Clisby was still wearing his RAAF uniform on 15 May when he went into action with his flight against more than thirty Bf 110s over Reims. Having destroyed two of the German heavy fighters, Clisby's Hurricane was seen going down with its cockpit trailing smoke and flames, evidently hit by cannon fire. He was initially posted as "missing", along with one of his comrades, Flying Officer Lorimer, whose plane was also seen losing height in the same action. The French later found two burnt-out Hurricanes in the vicinity of Rethel, which were identified as Clisby's and Lorimer's. Clisby died without knowing that he had been awarded the DFC. A fellow pilot later said, "He was an Australian and had thrown himself into the fray with a reckless abandon that was magnificent in its way".

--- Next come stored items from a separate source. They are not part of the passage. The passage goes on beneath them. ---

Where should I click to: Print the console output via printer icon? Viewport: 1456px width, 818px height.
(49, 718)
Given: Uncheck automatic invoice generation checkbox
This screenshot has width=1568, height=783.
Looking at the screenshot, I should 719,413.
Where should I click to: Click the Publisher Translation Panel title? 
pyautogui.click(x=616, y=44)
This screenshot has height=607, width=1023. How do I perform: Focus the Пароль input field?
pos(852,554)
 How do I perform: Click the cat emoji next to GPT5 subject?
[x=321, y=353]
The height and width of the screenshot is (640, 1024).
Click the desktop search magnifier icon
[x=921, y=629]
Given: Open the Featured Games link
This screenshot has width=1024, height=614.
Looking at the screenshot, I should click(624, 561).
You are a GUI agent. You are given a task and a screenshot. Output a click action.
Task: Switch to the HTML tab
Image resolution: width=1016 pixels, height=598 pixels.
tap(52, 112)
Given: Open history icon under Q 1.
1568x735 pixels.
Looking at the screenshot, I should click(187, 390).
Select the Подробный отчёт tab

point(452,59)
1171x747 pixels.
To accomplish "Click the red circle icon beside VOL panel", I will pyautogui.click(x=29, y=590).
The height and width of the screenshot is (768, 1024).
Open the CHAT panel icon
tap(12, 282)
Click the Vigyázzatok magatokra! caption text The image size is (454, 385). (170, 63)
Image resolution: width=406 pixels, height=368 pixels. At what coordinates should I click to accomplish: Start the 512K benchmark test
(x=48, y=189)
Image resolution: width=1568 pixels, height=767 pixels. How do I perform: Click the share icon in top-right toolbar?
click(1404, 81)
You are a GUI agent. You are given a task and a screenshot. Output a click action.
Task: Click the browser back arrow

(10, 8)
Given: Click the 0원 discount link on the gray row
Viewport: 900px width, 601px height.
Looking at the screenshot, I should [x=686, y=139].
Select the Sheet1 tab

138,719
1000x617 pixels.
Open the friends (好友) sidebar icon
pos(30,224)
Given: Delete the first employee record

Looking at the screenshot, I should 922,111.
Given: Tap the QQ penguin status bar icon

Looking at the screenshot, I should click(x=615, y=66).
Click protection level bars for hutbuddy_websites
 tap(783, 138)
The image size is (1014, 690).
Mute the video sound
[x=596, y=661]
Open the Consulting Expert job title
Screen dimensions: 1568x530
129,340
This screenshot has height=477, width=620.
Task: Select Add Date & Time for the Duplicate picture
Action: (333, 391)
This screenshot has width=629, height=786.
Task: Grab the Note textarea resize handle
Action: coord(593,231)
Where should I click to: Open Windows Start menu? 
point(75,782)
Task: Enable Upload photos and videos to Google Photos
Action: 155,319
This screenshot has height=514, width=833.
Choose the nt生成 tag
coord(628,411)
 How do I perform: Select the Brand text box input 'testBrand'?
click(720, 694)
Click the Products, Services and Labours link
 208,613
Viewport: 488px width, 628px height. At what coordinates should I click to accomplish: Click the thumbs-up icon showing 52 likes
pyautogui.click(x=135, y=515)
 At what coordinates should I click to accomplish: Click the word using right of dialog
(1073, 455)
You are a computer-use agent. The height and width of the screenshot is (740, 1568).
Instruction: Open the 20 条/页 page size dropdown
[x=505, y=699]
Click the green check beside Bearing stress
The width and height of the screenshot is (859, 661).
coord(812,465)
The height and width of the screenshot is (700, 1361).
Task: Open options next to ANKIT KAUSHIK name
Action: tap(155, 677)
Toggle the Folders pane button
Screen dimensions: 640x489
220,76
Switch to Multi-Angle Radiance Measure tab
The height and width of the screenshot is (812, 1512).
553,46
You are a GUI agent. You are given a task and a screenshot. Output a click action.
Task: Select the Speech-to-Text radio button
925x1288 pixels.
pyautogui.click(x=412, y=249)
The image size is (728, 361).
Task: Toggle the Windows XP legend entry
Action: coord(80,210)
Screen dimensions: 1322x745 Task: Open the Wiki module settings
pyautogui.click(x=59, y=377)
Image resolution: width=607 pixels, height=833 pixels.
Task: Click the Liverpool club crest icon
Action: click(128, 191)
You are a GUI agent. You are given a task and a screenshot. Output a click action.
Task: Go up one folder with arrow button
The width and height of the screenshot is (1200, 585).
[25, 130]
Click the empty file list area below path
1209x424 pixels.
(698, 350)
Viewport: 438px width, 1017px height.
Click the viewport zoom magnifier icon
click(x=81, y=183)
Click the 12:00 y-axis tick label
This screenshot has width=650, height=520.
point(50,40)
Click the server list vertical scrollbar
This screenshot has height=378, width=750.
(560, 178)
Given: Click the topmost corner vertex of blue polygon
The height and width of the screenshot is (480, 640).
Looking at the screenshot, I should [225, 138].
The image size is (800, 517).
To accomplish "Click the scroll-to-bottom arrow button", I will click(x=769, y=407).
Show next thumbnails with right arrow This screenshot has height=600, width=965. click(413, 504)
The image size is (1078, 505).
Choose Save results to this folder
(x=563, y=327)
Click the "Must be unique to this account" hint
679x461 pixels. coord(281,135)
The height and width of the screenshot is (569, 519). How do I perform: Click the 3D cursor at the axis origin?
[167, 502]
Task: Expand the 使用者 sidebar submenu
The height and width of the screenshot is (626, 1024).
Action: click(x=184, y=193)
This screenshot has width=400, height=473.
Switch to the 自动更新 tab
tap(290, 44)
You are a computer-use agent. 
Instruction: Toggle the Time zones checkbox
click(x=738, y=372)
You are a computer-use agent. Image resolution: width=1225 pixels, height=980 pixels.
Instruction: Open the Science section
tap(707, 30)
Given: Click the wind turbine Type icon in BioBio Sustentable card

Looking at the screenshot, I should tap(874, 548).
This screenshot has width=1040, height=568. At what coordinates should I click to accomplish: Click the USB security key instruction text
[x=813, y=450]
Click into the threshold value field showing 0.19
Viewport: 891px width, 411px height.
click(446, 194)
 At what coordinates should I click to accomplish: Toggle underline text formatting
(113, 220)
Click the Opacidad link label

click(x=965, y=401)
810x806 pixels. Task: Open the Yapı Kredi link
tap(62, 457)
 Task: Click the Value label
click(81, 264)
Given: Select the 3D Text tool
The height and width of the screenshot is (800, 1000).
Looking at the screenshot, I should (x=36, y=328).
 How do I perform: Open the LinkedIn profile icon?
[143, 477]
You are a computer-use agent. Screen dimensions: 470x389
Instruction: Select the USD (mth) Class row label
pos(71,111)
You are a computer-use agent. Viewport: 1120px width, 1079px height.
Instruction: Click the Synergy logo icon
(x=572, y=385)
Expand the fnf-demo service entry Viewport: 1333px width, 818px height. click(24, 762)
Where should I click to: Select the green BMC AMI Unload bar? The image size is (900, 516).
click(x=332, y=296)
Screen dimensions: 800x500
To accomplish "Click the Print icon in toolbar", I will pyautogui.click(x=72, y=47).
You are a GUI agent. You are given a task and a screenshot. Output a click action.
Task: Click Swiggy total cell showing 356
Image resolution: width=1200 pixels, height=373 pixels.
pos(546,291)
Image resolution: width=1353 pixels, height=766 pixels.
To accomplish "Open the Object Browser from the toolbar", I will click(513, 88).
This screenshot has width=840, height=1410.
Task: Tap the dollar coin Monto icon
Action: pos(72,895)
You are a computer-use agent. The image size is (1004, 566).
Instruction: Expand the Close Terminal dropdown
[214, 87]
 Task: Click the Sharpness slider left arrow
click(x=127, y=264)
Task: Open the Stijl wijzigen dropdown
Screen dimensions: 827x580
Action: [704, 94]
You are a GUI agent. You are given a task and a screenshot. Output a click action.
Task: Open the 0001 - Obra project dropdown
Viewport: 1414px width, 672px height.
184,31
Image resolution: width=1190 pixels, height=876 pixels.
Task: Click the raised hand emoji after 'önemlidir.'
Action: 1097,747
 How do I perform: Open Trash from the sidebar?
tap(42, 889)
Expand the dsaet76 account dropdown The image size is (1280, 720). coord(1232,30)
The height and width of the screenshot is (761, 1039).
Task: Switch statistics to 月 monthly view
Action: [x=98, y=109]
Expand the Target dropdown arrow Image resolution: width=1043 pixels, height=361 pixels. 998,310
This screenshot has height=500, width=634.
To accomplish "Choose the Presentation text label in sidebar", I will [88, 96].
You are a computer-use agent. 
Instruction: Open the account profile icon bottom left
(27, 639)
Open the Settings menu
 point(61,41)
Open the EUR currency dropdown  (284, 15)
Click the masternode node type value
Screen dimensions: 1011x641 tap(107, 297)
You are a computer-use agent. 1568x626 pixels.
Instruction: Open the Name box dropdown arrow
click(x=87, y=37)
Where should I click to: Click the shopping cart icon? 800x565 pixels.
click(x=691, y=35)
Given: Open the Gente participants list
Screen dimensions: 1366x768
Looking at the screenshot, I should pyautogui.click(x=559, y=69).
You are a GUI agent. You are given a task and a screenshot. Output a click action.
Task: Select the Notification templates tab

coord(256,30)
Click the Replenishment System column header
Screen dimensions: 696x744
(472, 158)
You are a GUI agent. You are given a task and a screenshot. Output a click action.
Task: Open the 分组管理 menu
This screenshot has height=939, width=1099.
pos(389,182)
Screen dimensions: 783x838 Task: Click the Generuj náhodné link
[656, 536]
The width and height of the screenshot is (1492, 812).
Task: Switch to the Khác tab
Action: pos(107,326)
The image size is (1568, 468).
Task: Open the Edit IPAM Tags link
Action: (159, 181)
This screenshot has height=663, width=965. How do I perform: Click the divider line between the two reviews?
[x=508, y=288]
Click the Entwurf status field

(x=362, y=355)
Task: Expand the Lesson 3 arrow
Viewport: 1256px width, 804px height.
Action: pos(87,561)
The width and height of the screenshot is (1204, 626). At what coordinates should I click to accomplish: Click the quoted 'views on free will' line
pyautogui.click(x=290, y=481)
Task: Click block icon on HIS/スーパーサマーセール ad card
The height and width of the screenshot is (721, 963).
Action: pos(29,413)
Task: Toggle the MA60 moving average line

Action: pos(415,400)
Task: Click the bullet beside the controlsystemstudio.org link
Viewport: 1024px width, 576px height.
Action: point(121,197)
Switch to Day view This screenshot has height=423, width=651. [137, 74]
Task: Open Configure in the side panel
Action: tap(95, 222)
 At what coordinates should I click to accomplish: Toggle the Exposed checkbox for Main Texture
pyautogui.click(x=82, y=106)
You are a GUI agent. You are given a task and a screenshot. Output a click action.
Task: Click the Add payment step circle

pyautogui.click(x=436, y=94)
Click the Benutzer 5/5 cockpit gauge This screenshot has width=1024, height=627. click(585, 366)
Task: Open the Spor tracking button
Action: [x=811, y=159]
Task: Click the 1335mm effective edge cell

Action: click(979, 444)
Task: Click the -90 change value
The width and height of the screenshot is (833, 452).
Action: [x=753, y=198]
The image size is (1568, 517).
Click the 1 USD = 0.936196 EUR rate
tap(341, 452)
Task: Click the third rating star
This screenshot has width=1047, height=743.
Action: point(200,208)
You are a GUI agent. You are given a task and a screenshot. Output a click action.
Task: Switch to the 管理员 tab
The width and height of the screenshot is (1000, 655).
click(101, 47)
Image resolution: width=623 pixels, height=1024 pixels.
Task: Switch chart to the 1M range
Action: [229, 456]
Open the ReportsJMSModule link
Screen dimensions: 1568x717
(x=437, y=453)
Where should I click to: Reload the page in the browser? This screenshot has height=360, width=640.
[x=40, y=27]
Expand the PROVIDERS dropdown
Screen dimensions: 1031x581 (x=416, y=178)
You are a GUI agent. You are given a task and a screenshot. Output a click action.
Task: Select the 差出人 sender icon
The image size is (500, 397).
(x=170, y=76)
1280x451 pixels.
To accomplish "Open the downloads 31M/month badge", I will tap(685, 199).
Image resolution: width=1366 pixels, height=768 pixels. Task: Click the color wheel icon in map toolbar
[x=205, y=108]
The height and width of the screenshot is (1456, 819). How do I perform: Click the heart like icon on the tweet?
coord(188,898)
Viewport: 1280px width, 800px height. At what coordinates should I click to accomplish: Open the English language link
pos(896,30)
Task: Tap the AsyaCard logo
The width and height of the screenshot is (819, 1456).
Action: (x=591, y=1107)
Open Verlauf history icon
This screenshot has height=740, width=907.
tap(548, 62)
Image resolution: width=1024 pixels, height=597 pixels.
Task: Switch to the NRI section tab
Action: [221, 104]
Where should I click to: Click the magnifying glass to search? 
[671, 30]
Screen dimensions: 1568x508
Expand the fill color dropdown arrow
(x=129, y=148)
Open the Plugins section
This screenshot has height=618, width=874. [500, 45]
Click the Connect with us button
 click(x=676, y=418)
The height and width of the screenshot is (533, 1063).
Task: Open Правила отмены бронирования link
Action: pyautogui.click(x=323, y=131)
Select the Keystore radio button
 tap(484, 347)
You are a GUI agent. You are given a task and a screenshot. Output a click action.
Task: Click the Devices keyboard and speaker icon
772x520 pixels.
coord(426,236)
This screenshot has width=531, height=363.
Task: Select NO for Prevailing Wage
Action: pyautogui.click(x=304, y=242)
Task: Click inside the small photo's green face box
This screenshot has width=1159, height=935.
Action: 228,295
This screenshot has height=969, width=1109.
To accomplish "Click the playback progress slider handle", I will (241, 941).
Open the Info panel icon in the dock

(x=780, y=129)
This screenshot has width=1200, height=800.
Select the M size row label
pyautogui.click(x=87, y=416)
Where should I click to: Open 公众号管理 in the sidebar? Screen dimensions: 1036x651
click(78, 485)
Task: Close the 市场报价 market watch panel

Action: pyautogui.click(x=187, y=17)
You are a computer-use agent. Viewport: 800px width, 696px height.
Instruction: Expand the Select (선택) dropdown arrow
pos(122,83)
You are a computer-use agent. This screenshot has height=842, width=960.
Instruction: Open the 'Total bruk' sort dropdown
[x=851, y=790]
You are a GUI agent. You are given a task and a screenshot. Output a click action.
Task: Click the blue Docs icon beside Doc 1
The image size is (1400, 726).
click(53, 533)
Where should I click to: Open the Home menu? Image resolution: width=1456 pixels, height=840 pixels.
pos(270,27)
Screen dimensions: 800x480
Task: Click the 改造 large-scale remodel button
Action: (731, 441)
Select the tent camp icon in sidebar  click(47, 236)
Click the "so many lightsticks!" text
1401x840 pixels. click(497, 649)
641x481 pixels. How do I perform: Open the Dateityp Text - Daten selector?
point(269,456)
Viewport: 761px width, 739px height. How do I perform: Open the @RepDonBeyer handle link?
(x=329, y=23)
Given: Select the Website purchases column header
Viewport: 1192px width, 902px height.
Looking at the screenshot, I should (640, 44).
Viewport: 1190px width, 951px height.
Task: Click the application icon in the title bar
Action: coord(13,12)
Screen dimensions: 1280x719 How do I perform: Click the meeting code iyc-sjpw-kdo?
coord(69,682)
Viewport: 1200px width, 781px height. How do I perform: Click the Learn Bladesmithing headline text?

Estimates of Clisby's number of victories in his short career range from nine to twenty or more, but the most common—and official—score attributed to him is sixteen. The loss of much of the RAF's documentation in the chaotic retreat through France and across the English Channel in May 1940 meant that many squadron records and combat claims had to be reconstructed from the memory of surviving personnel. Even the date of Clisby's death is unclear, with some sources, including the Commonwealth War Graves Commission, claiming 14 May rather than the following day. Regardless of the exact date, he was the first RAF ace of the war to be lost in action.

Clisby was buried in the military cemetery at Choloy in north-eastern France. His name appears on Supplementary Panel 12 of the Commemorative Area at the Australian War Memorial, Canberra.